Finding Peace
Posted on 01. Mar, 2018, in Christian Values, Church Teachings, Community, Conflict, Faith and Justice, Prayer, Retreats1 Comment
Dr Annemarie Paulin-Campbell heads up the spirituality work of the Jesuit Institute South Africa and is a spiritual director and psychotherapist working with victims of trauma. In this interview with Pat Coyle, Annemarie discusses the interface between Christian spirituality and psychology in a place that is still severely affected by the apartheid era.
“We’re still really trying to come to terms as a society with much of what happened in the apartheid era,” says Annemarie. In her position, she focuses on how people come to a place of healing and reconciliation in these circumstances. While acknowledging the important role of psychology, she says, that spirituality can play an added role in the healing process in terms of making sense of what has happened. She tells of those who discover “the one who loves them unconditionally, who knows what they need at their deepest place of pain.”
Having grown up herself in a privileged position in South Africa, Annemarie only came later in life to understand that South Africa was a vasty different country for others living there. Here she begins talking with Pat about that journey and how she uses psychotherapy and spirituality to bring people to a place of peace.
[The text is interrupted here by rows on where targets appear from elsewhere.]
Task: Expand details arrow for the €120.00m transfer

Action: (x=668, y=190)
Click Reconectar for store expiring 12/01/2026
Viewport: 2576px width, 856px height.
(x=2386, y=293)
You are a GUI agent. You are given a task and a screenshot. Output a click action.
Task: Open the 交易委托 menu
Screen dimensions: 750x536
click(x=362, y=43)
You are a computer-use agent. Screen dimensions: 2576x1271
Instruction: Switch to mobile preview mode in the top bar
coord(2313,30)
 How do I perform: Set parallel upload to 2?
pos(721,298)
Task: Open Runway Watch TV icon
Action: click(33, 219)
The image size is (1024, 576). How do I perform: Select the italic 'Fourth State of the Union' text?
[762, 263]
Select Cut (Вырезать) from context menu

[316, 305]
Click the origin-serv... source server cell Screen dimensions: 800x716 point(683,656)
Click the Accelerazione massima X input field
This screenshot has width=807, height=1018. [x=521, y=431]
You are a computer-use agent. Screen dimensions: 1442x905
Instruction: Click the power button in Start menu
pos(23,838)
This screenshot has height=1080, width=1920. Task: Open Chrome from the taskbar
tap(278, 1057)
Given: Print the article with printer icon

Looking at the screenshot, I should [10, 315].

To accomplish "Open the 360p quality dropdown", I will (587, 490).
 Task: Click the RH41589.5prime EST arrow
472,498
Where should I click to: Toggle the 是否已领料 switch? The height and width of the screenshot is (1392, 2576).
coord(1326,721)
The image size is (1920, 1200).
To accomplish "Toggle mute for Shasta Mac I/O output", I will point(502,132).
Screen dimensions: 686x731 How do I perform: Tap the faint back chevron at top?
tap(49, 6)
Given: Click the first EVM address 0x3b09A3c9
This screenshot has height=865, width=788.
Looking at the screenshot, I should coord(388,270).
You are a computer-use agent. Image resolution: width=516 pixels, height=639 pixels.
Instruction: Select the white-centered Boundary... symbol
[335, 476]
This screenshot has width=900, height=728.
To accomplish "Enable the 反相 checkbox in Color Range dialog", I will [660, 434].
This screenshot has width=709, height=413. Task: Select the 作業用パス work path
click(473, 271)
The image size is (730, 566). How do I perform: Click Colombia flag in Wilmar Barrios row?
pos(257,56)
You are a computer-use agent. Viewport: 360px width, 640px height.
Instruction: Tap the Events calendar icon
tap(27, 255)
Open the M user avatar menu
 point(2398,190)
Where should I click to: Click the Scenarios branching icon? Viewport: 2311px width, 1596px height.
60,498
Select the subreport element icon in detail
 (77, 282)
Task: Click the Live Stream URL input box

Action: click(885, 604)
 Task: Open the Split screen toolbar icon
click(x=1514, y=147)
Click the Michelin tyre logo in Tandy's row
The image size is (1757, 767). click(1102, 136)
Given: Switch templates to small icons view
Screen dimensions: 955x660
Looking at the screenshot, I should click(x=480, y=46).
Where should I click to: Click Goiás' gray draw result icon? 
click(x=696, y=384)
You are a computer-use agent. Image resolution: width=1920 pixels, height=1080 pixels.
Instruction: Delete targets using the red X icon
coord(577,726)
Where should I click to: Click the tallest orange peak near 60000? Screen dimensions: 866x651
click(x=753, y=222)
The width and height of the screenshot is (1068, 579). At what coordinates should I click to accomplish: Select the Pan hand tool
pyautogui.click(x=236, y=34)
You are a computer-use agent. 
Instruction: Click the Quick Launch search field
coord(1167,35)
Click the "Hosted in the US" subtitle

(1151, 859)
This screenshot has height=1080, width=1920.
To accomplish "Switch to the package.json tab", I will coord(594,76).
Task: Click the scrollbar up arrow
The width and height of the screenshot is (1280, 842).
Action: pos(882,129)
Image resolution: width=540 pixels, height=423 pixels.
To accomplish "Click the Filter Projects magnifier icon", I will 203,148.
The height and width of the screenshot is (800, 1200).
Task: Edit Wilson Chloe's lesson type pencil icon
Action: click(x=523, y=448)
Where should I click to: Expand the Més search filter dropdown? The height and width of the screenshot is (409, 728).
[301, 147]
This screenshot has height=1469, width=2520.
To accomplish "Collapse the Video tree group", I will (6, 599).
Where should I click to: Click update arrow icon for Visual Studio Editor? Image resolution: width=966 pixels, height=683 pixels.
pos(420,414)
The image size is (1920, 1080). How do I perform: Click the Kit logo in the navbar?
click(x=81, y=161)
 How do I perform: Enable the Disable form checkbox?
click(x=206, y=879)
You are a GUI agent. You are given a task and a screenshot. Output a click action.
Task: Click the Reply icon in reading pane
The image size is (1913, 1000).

This is an excellent interview. To hear someone owning her growing awareness of her place in an unjust system is most freeing. Annemarie’s openness gives me permission to deepen my awareness of being a settled person in a society where Travelers have a lesser place, for example. I am also conscious of how blind I am to what it is like to be a nationalist in the North of my country. As the interview progressed, it is great to hear from Annemarie of the imaginal space and how spaciousness can open up from a place of deeper consciousness. The story of the woman confronting Jesus and coming so feelingly to a whole new awareness of the person of Jesus is wonderfully moving. Pat’s interview gifts are most apparent in this interview also. It is making a big impression on my today and I thank God for that.